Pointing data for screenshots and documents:

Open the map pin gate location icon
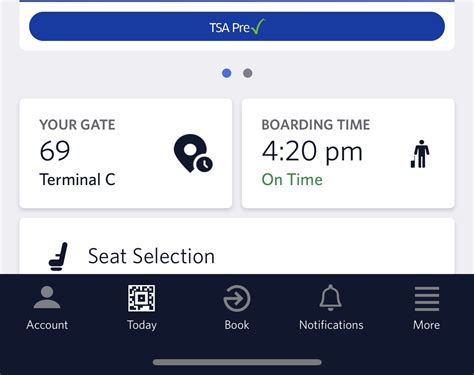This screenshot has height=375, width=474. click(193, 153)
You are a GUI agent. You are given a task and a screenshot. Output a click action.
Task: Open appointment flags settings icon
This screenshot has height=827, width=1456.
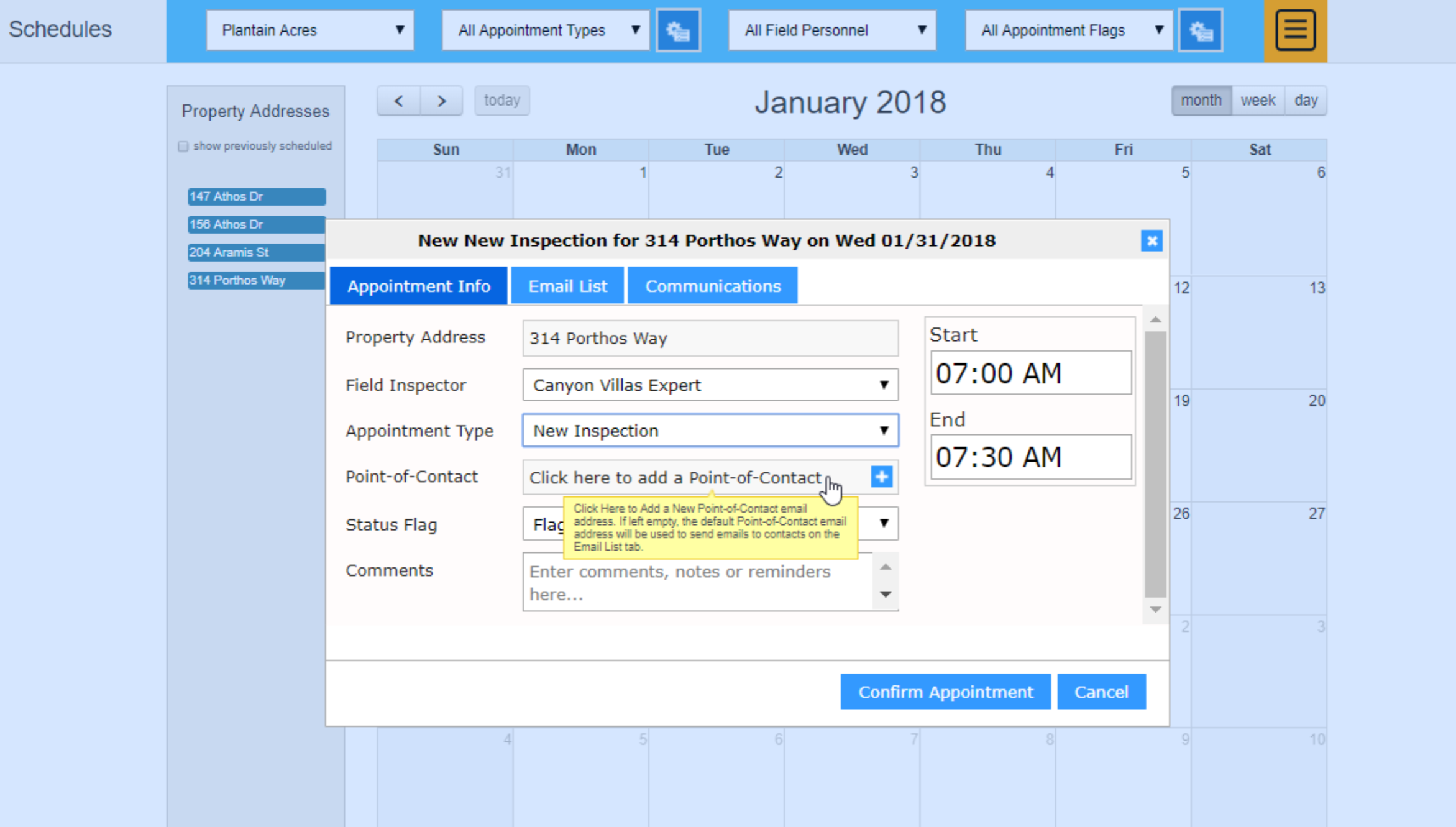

TASK PROMPT: Repeat every line of the listing above word for word, leaving out the pictures.

THE COMPLETED TASK:
Open the map pin gate location icon
This screenshot has height=375, width=474. click(193, 153)
You are a GUI agent. You are given a task and a screenshot. Output a click action.
Task: Open appointment flags settings icon
This screenshot has height=827, width=1456.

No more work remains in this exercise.